Barbaroux, Lanjuinais, Vergniaud, Mollevault, and Gardien remained,
vainly expecting the armed men who were to secure their persons, but not
seeing them arrive, they retired to their own homes.

There followed the rising of certain parts of the country in favour of
the Girondins and against Paris. It failed. The Girondins were
prisoners, and after this failure of the insurrection the revolutionary
government proceeded to their trial. When their trial was decided on,
this captivity became more strict. They were imprisoned for a few days
in the Carmelite convent in the Rue de Vaugeraud, a monastery converted
into a prison, and rendered sinister by the bloody traces of the
massacres of September.


_III.--The Judges at the Bar_


On October 22, their _acte d'accusation_ was read to them, and their
trial began on the 26th. Never since the Knights Templars had a party
appeared more numerous, more illustrious, or more eloquent. The renown
of the accused, their long possession of power, their present danger,
and that love of vengeance which arises in men's hearts at mighty
reverses of fortune, had collected a crowd in the precincts of the
revolutionary tribunal.

At ten o'clock the accused were brought in. They were twenty-two; and
this fatal number, inscribed in the earliest lists of the proscription,
on May 31, at eleven o'clock, entered the _salle d'audience,_ between
two files of _gens d'armes,_ and took their places in silence on the
prisoners' bench.

Ducos was the first to take his seat: scarcely twenty-eight years of
age, his black and piercing eyes, the flexibility of his features, and
the elegance of his figure revealed one of those ardent temperaments in
whom everything is light, even heroism.

Mainveille followed him, the youthful deputy of Marseilles, of the same
age as Ducos, and of an equally striking but more masculine beauty than
Barbaroux. Duprat, his countryman and friend, accompanied him to the
tribunal. He was followed by Duchatel, deputy of Deux Sevres, aged
twenty-seven years, who had been carried to the tribunal almost in a
dying state wrapped in blankets, to vote against the death of the
"Tyrant," and who was termed, from this act and this costume, the
"Spectre of Tyranny."

Carra, deputy of Saone and Loire at the Convention, sat next to
Duchatel. His vulgar physiognomy, the stoop of his shoulders, his large
head and disordered attire contrasted with the beauty and stature of
Duchatel Learned, confused, fanatic, declamatory, impetuous alike in
attack or resistance, he had sided with the Gironde to combat the
excesses of the people.

A man of rustic appearance and garb, Duperret, the involuntary victim of
Charlotte Corday, sat next to Carra. He was of noble birth, but
cultivated with his own hands the small estate of his forefathers.

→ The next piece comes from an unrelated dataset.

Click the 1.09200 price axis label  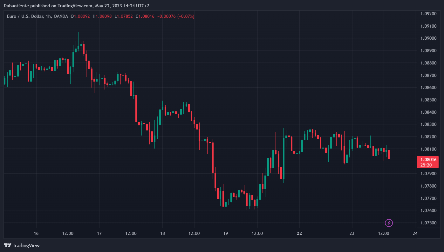pyautogui.click(x=428, y=14)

Gensonne followed them: he was a man of five-and-thirty, but the
ripeness of his intellect, and the resolution that dictated his opinions
gave his features that look of energy and decision that belongs to
maturer age.

Next came Lasource, a man of high-flown language and tragical
imagination. His unpowdered and closely-cut hair, his black coat, his
austere demeanour, and grave and ascetic features, recalled the minister
of the Holy Gospel and those Puritans of the time of Cromwell who sought
for God in liberty, and in their trial, martyrdom.

Valaze seemed like a soldier under fire; his conscience told him it was
his duty to die, and he died.

The Abbe Fauchet came immediately after Valaze. He was in his fiftieth
year, but the beauty of his features, the elevation of his stature, and
the freshness of his colour, made him appear much younger. His dress,
from its colour and make, befitted his sacred profession, and his hair
was so cut as to show the tonsure of the priest, so long covered by the
red bonnet of the revolutionist.

Brissot was the last but one.

Last came Vergniaud, the greatest and most illustrious of them all. All
Paris knew, and had beheld him in the tribune, and was now curious to
gaze not only on the orator on a level with his enemies, but the man
reduced to take his place on the bench of the accused. His prestige
still followed him, and he was one of those men from whom everything,
even impossibilities, are expected.


_IV.--The Banquet of Death_


The jury closed the debate on October 30, at eight o'clock in the
evening. All the accused were declared guilty of having conspired
against the unity and indivisibility of the republic, and condemned to
death. One of them, who had made a motion with his hand as though to
tear his garments, slipped from his seat on to the floor. It was Valaze.

"What, Valaze, are you losing your courage?" said Brissot, striving to
support him.

"No, I am dying," returned Valaze. And he expired, his hand on the
poignard with which he had pierced his heart.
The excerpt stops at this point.